Robotic good behaviour

Robot exclusion

The Peregrinator follows the Standard for Robot Exclusion, so Web managers can control its access to their servers via a
User-agent:    Peregrinator-Mathematics
record in their /robots.txt file.

So far few mathematics Web administrators are making use of this file: of about 90 servers indexed by the Peregrinator on its first run, only two (one of them my own) had a /robots.txt. (Another half dozen erroneously return their default page when /robots.txt is requested: this seems to be an idiosyncrasy of the GN HTTP daemon.)

Guiding the Peregrinator

Administrators of Web servers containing mathematical and statistical information are encouraged to assist the indexing project by providing a /robots.txt entry to indicate to the Peregrinator which subtrees contain information not relevant to mathematics.

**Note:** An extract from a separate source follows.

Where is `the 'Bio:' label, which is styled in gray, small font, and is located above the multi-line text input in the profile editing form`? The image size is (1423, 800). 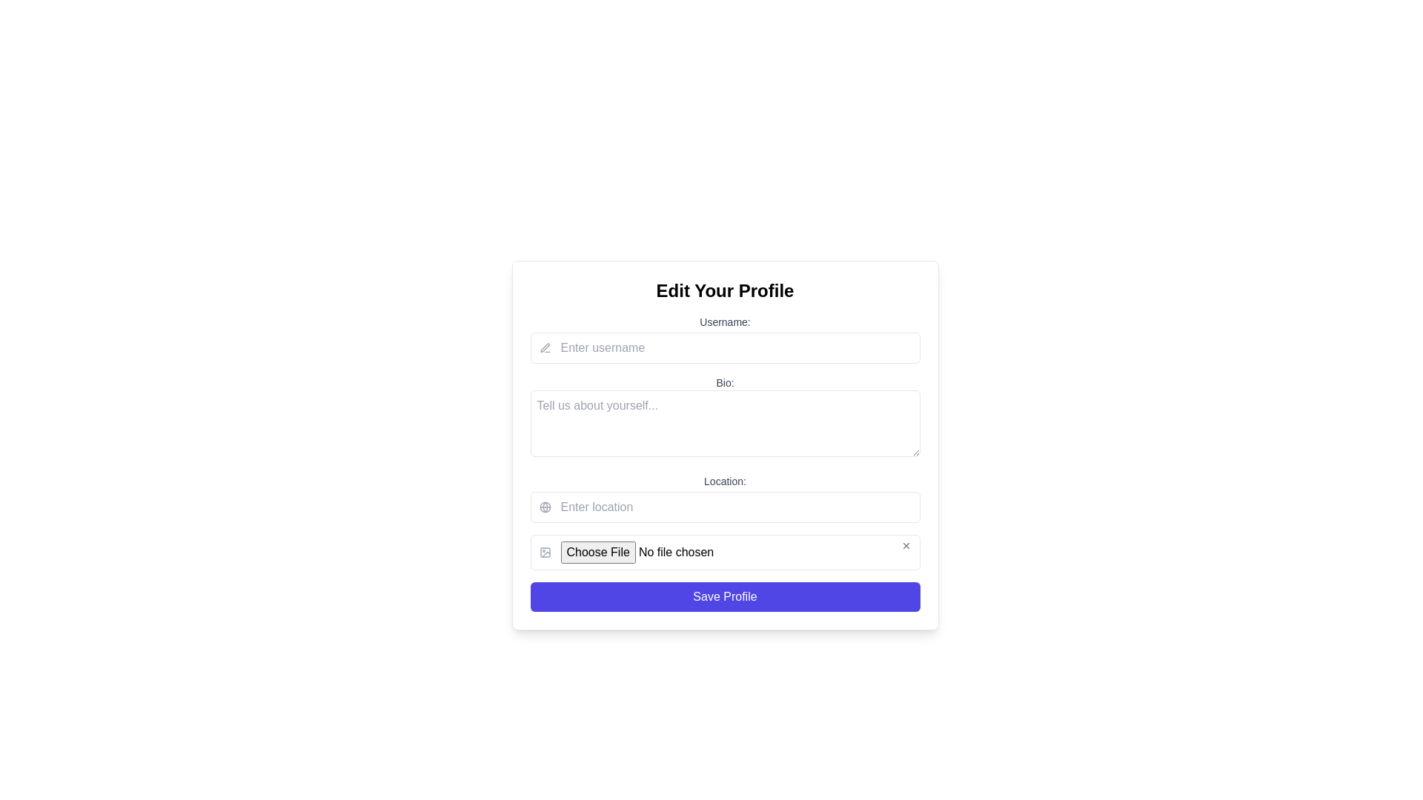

For example:
User-agent:    Peregrinator-Mathematics
Disallow:      /CompSci/ # (though the Maths-CS boundary is ill-defined)
Disallow:      /Games/
Disallow:      /Unixhelp/
Disallow:      /Bigdummy/
Disallow:      /cgi-bin/finger
Disallow:      /man/
This would of course require variations depending on what is present and how it is named on a given server.

More drastic exclusions

To prevent all access by this robot, include the following record:
User-agent:    Peregrinator-Mathematics
Disallow:      /
To block all robots, you could say
User-agent:    *
Disallow:      /
However, it would be a pity if many sites did this, as the information they contain would not then be automatically indexed by any conforming robot.

Access timing

The Peregrinator also restricts its accesses to individual servers to a maximum of no more than one every several minutes, and an average over its running time of considerably less often. But because it is concentrating its efforts on the hundred or so servers concerned with the topic in question, it is not as easy to space accesses out as is the case for a general-purpose indexing robot doing a breadth-first traverse of the whole Web.

Since so far /robots.txt files are rare, the Peregrinator only checks for new or changed ones about once a week.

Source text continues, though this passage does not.